Sampling and Lebesgue–Stieltjes Integration

1. General Concept of Sampling Mean and Variance

In probability and statistics, the sampling mean and variance are two essential concepts used to describe data derived from a population sample.

Sampling Mean: The sampling mean is the average of a set of observations. It is calculated as: \[ \bar{x} = \frac{1}{n} \sum_{i=1}^n x_i \] where \( x_i \) represents individual sample values and \( n \) is the sample size.
Sampling Variance: The sampling variance measures the spread of the data. It is calculated as: \[ s^2 = \frac{1}{n-1} \sum_{i=1}^n (x_i - \bar{x})^2 \] where \( \bar{x} \) is the sampling mean.

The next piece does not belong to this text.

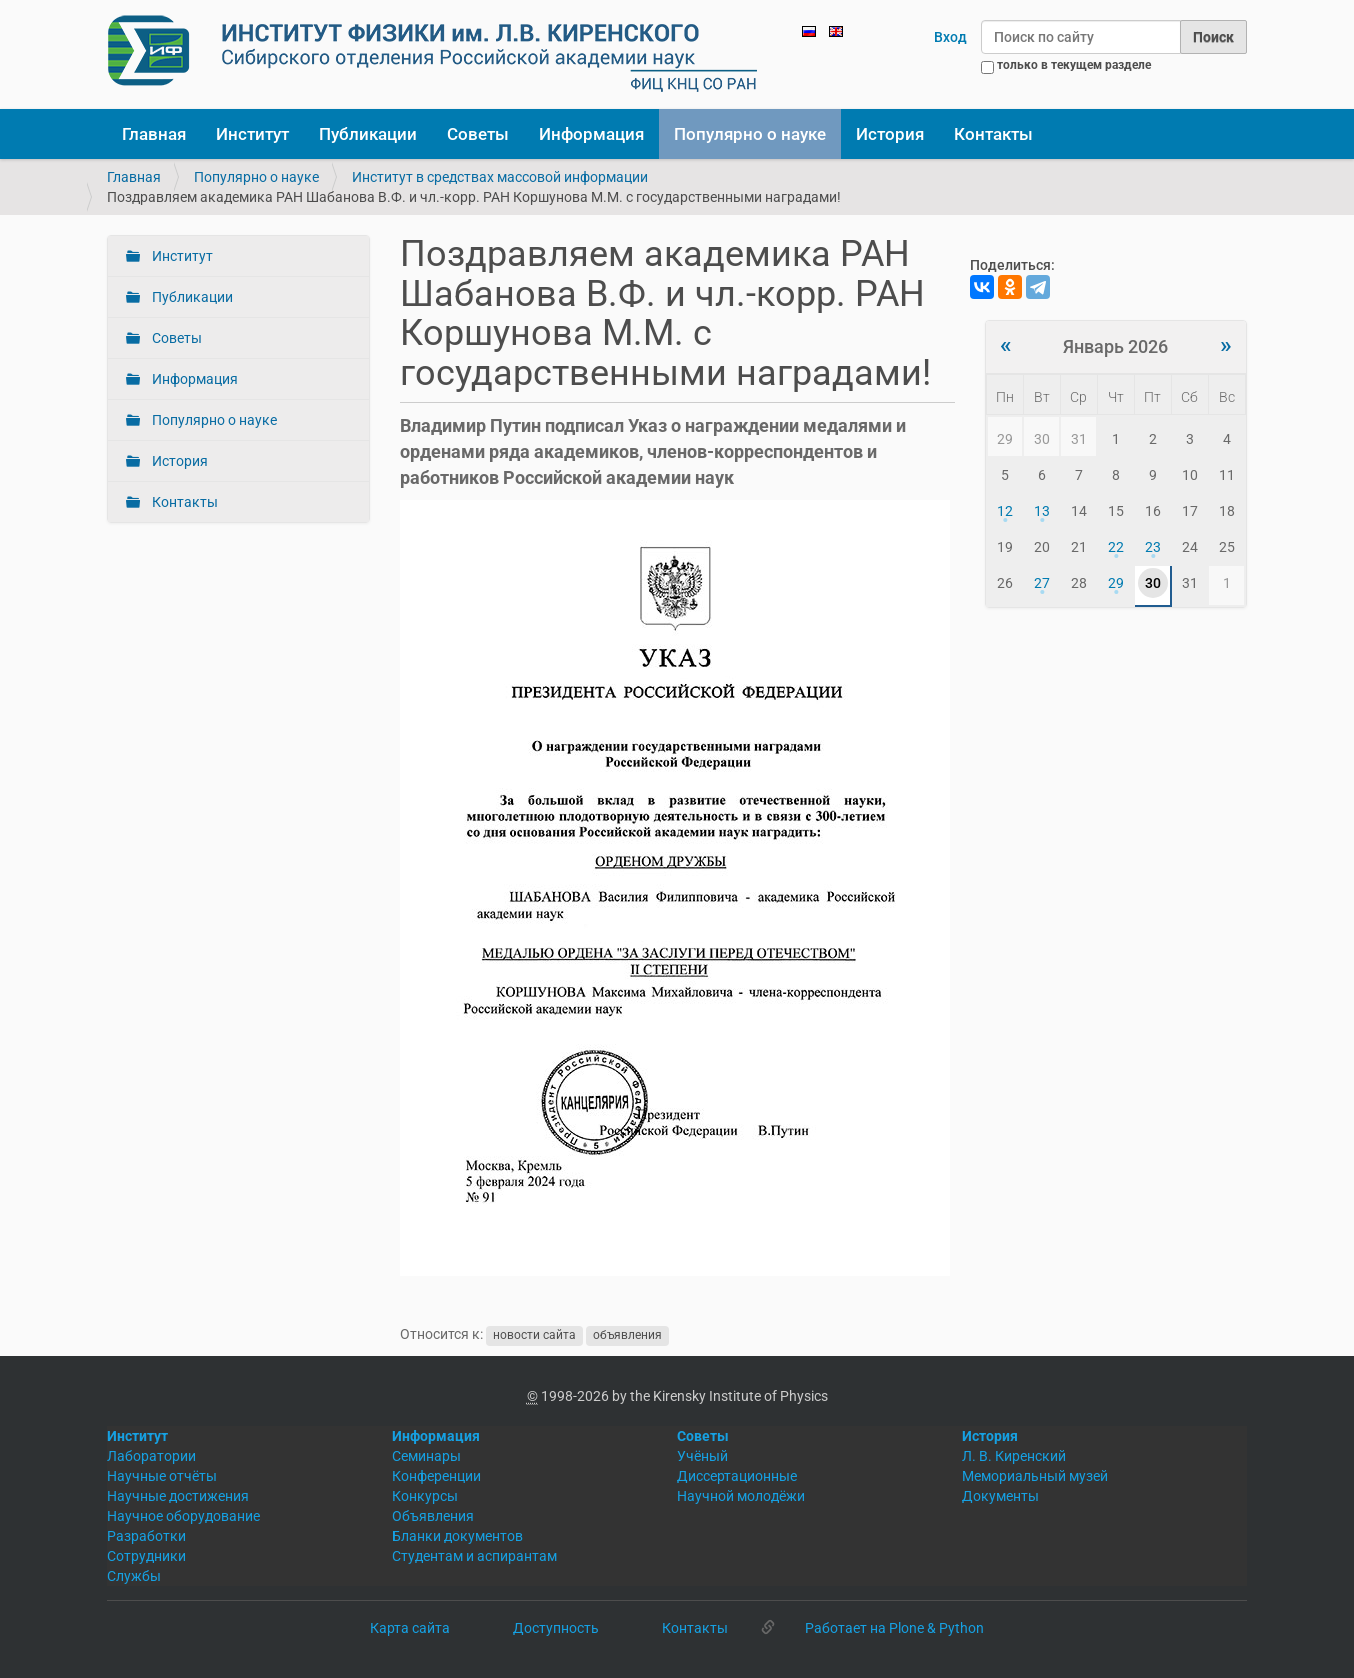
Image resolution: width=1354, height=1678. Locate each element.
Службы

Key Features of Their Distributions:

The mean of the sampling distribution of the mean equals the population mean \( \mu \).
The variance of the sampling distribution of the mean decreases as the sample size increases (inversely proportional to \( n \)).
The Central Limit Theorem ensures that the sampling mean approaches a normal distribution as \( n \) grows large, regardless of the population distribution.

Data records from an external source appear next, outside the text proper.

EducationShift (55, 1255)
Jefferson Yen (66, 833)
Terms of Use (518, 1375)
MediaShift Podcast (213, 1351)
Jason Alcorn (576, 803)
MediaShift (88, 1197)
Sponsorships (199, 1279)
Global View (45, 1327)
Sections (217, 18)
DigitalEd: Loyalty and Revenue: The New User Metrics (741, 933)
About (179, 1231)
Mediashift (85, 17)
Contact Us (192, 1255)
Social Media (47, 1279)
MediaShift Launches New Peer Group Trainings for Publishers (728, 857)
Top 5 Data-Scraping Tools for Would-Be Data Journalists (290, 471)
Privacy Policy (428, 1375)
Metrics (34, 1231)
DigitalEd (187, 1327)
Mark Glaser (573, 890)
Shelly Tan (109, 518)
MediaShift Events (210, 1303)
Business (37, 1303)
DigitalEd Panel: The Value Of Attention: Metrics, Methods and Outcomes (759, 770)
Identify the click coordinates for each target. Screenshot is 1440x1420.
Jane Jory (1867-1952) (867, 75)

2. General Idea of Lebesgue–Stieltjes Integration

The Lebesgue–Stieltjes integral generalizes the Riemann integral and is particularly useful in probability theory and measure theory.

The integral is defined with respect to a function \( F \), which is non-decreasing and bounded. For a function \( f \), the Lebesgue–Stieltjes integral is: \[ \int_a^b f(x) \, dF(x) \] Here, \( dF(x) \) can represent a probability measure or a cumulative distribution function (CDF).

Applications to Probability Theory

The Lebesgue–Stieltjes integral is used to define expectations of random variables. For example: \[ \mathbb{E}[X] = \int_{-\infty}^\infty x \, dF(x) \] where \( F(x) \) is the CDF of \( X \).
It allows integration with respect to discrete, continuous, or mixed distributions seamlessly.
It simplifies working with probability measures in abstract spaces.

Applications to Measure Theory

Measure theory provides a rigorous foundation for probability, using the Lebesgue–Stieltjes integral to generalize summation and integration.
It is crucial for defining concepts like Lebesgue measure and proving theorems such as the Dominated Convergence Theorem.
It enables working with complex spaces where classical Riemann integration fails, such as unbounded or non-continuous domains.

3. Numerical Comparison of Lebesgue and Riemann Integrals

To understand the difference between the Lebesgue and Riemann integrals, consider the task of finding the expected value \( \mathbb{E}[X] \) of a random variable \( X \) with the following probability density function (PDF):

\[ f(x) = \begin{cases} 3x^2 & \text{if } 0 \leq x \leq 1 \\ 0 & \text{otherwise.} \end{cases} \]

Problem:

Compute \( \mathbb{E}[X] \) using both Riemann and Lebesgue approaches.

Solution:

Using Riemann Integral:

Divide the domain of \( f(x) \), \([0, 1]\), into small intervals \( [x_i, x_{i+1}] \) and approximate \( \mathbb{E}[X] \) as: \[ \mathbb{E}[X] = \int_0^1 x f(x) \, dx = \int_0^1 x \cdot 3x^2 \, dx = \int_0^1 3x^3 \, dx. \] Computing this integral: \[ \int_0^1 3x^3 \, dx = 3 \cdot \frac{x^4}{4} \Big|_0^1 = 3 \cdot \frac{1}{4} = \frac{3}{4}. \]

Using Lebesgue Integral:

The Lebesgue integral partitions the range of \( f(x) \) instead of the domain. The expected value is given by: \[ \mathbb{E}[X] = \int_0^1 x \, dF(x), \] where \( F(x) \) is the cumulative distribution function (CDF) of \( f(x) \). First, compute \( F(x) \): \[ F(x) = \int_0^x 3t^2 \, dt = \left[ t^3 \right]_0^x = x^3. \] Now compute \( \mathbb{E}[X] \): \[ \mathbb{E}[X] = \int_0^1 x \, d(x^3). \] Using integration by parts: \[ \int_0^1 x \, d(x^3) = \Big[x \cdot x^3 \Big]_0^1 - \int_0^1 x^3 \, dx = \Big[1^4 - 0^4\Big] - \int_0^1 x^3 \, dx. \] The second term is: \[ \int_0^1 x^3 \, dx = \frac{x^4}{4} \Big|_0^1 = \frac{1}{4}. \] Thus: \[ \mathbb{E}[X] = 1 - \frac{1}{4} = \frac{3}{4}. \]

Conclusion:

Both methods yield the same result, \( \mathbb{E}[X] = \frac{3}{4} \). The Riemann integral divides the domain into intervals, while the Lebesgue integral considers the contributions of ranges of \( f(x) \) directly, which is especially advantageous for discontinuous or more complex functions.